Transcribe every record in full, keeping it exactly the same.

*Source records*.
++++++++
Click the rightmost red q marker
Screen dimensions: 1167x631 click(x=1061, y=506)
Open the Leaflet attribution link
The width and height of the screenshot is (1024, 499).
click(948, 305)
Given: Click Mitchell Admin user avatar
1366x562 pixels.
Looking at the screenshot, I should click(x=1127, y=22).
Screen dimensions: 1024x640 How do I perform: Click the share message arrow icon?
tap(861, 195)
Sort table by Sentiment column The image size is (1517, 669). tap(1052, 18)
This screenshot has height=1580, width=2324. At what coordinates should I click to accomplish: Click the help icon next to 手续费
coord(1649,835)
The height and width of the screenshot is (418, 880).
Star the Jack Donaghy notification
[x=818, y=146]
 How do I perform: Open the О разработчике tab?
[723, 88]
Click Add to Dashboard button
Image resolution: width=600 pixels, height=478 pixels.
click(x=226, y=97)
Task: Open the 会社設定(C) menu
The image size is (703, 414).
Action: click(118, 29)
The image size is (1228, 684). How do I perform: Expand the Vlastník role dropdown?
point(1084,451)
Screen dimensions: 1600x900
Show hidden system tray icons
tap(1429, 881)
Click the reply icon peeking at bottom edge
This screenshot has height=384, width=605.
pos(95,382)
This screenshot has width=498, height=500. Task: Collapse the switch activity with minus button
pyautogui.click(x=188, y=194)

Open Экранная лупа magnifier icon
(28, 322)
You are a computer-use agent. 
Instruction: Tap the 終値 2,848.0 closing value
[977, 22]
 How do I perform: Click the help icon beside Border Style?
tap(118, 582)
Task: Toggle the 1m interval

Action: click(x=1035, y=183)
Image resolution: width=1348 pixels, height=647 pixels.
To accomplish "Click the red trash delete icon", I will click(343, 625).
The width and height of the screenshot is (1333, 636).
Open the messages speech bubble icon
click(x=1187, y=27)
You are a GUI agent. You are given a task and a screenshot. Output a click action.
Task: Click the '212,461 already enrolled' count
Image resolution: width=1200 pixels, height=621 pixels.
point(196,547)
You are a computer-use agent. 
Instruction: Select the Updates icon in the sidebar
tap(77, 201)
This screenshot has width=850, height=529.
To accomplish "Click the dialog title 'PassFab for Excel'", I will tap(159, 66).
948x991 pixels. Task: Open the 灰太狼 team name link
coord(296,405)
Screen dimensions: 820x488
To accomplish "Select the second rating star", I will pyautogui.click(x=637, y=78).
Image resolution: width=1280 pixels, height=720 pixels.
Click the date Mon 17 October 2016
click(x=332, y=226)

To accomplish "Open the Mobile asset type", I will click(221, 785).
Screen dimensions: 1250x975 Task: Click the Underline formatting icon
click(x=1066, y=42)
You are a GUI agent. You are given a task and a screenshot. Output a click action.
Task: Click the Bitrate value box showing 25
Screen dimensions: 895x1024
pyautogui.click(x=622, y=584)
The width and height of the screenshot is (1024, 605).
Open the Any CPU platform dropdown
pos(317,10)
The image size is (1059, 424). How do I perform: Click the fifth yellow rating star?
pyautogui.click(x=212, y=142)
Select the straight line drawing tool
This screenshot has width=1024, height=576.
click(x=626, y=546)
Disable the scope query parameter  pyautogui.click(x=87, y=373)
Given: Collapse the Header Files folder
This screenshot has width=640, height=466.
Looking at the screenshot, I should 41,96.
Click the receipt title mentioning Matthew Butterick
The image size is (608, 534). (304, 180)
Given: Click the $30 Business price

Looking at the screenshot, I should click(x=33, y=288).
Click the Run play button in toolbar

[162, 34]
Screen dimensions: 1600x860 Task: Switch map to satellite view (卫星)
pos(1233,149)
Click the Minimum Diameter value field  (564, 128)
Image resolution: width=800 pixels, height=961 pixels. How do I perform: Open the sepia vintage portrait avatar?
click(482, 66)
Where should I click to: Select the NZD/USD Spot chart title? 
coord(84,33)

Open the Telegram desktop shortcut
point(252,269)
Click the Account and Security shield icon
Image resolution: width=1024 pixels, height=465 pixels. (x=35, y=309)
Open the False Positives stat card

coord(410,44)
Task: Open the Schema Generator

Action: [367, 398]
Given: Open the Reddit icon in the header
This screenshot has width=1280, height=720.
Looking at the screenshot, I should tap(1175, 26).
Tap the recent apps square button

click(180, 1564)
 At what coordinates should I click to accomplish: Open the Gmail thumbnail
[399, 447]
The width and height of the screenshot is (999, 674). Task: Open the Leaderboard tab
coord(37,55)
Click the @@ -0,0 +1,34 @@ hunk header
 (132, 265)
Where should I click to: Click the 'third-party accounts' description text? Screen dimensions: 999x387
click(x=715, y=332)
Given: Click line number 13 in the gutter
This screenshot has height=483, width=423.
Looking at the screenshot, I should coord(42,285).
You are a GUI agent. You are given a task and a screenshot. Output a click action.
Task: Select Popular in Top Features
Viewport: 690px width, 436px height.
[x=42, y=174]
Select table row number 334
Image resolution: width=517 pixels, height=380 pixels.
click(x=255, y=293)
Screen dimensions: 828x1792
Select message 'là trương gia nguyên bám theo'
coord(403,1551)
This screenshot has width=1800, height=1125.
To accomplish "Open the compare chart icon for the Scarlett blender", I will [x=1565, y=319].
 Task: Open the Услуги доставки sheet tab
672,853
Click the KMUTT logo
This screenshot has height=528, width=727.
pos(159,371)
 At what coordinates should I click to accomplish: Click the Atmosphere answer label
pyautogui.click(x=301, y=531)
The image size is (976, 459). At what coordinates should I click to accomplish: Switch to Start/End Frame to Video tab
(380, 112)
++++++++
*Answer box*.
Click the rightmost red q marker
Screen dimensions: 1167x631 click(x=1061, y=506)
Open the Leaflet attribution link
The width and height of the screenshot is (1024, 499).
click(948, 305)
Given: Click Mitchell Admin user avatar
1366x562 pixels.
Looking at the screenshot, I should click(x=1127, y=22).
Screen dimensions: 1024x640 How do I perform: Click the share message arrow icon?
tap(861, 195)
Sort table by Sentiment column The image size is (1517, 669). tap(1052, 18)
This screenshot has height=1580, width=2324. At what coordinates should I click to accomplish: Click the help icon next to 手续费
coord(1649,835)
The height and width of the screenshot is (418, 880).
Star the Jack Donaghy notification
[x=818, y=146]
 How do I perform: Open the О разработчике tab?
[723, 88]
Click Add to Dashboard button
Image resolution: width=600 pixels, height=478 pixels.
click(x=226, y=97)
Task: Open the 会社設定(C) menu
The image size is (703, 414).
Action: click(118, 29)
The image size is (1228, 684). How do I perform: Expand the Vlastník role dropdown?
point(1084,451)
Screen dimensions: 1600x900
Show hidden system tray icons
tap(1429, 881)
Click the reply icon peeking at bottom edge
This screenshot has height=384, width=605.
pos(95,382)
This screenshot has width=498, height=500. Task: Collapse the switch activity with minus button
pyautogui.click(x=188, y=194)

Open Экранная лупа magnifier icon
(28, 322)
You are a computer-use agent. 
Instruction: Tap the 終値 2,848.0 closing value
[977, 22]
 How do I perform: Click the help icon beside Border Style?
tap(118, 582)
Task: Toggle the 1m interval

Action: click(x=1035, y=183)
Image resolution: width=1348 pixels, height=647 pixels.
To accomplish "Click the red trash delete icon", I will click(343, 625).
The width and height of the screenshot is (1333, 636).
Open the messages speech bubble icon
click(x=1187, y=27)
You are a GUI agent. You are given a task and a screenshot. Output a click action.
Task: Click the '212,461 already enrolled' count
Image resolution: width=1200 pixels, height=621 pixels.
point(196,547)
You are a computer-use agent. 
Instruction: Select the Updates icon in the sidebar
tap(77, 201)
This screenshot has width=850, height=529.
To accomplish "Click the dialog title 'PassFab for Excel'", I will tap(159, 66).
948x991 pixels. Task: Open the 灰太狼 team name link
coord(296,405)
Screen dimensions: 820x488
To accomplish "Select the second rating star", I will pyautogui.click(x=637, y=78).
Image resolution: width=1280 pixels, height=720 pixels.
Click the date Mon 17 October 2016
click(x=332, y=226)

To accomplish "Open the Mobile asset type", I will click(221, 785).
Screen dimensions: 1250x975 Task: Click the Underline formatting icon
click(x=1066, y=42)
You are a GUI agent. You are given a task and a screenshot. Output a click action.
Task: Click the Bitrate value box showing 25
Screen dimensions: 895x1024
pyautogui.click(x=622, y=584)
The width and height of the screenshot is (1024, 605).
Open the Any CPU platform dropdown
pos(317,10)
The image size is (1059, 424). How do I perform: Click the fifth yellow rating star?
pyautogui.click(x=212, y=142)
Select the straight line drawing tool
This screenshot has width=1024, height=576.
click(x=626, y=546)
Disable the scope query parameter  pyautogui.click(x=87, y=373)
Given: Collapse the Header Files folder
This screenshot has width=640, height=466.
Looking at the screenshot, I should 41,96.
Click the receipt title mentioning Matthew Butterick
The image size is (608, 534). (304, 180)
Given: Click the $30 Business price

Looking at the screenshot, I should click(x=33, y=288).
Click the Run play button in toolbar

[162, 34]
Screen dimensions: 1600x860 Task: Switch map to satellite view (卫星)
pos(1233,149)
Click the Minimum Diameter value field  (564, 128)
Image resolution: width=800 pixels, height=961 pixels. How do I perform: Open the sepia vintage portrait avatar?
click(482, 66)
Where should I click to: Select the NZD/USD Spot chart title? 
coord(84,33)

Open the Telegram desktop shortcut
point(252,269)
Click the Account and Security shield icon
Image resolution: width=1024 pixels, height=465 pixels. (x=35, y=309)
Open the False Positives stat card

coord(410,44)
Task: Open the Schema Generator

Action: [367, 398]
Given: Open the Reddit icon in the header
This screenshot has width=1280, height=720.
Looking at the screenshot, I should tap(1175, 26).
Tap the recent apps square button

click(180, 1564)
 At what coordinates should I click to accomplish: Open the Gmail thumbnail
[399, 447]
The width and height of the screenshot is (999, 674). Task: Open the Leaderboard tab
coord(37,55)
Click the @@ -0,0 +1,34 @@ hunk header
 (132, 265)
Where should I click to: Click the 'third-party accounts' description text? Screen dimensions: 999x387
click(x=715, y=332)
Given: Click line number 13 in the gutter
This screenshot has height=483, width=423.
Looking at the screenshot, I should coord(42,285).
You are a GUI agent. You are given a task and a screenshot. Output a click action.
Task: Select Popular in Top Features
Viewport: 690px width, 436px height.
[x=42, y=174]
Select table row number 334
Image resolution: width=517 pixels, height=380 pixels.
click(x=255, y=293)
Screen dimensions: 828x1792
Select message 'là trương gia nguyên bám theo'
coord(403,1551)
This screenshot has width=1800, height=1125.
To accomplish "Open the compare chart icon for the Scarlett blender", I will [x=1565, y=319].
 Task: Open the Услуги доставки sheet tab
672,853
Click the KMUTT logo
This screenshot has height=528, width=727.
pos(159,371)
 At what coordinates should I click to accomplish: Click the Atmosphere answer label
pyautogui.click(x=301, y=531)
The image size is (976, 459). At what coordinates should I click to accomplish: Switch to Start/End Frame to Video tab
(380, 112)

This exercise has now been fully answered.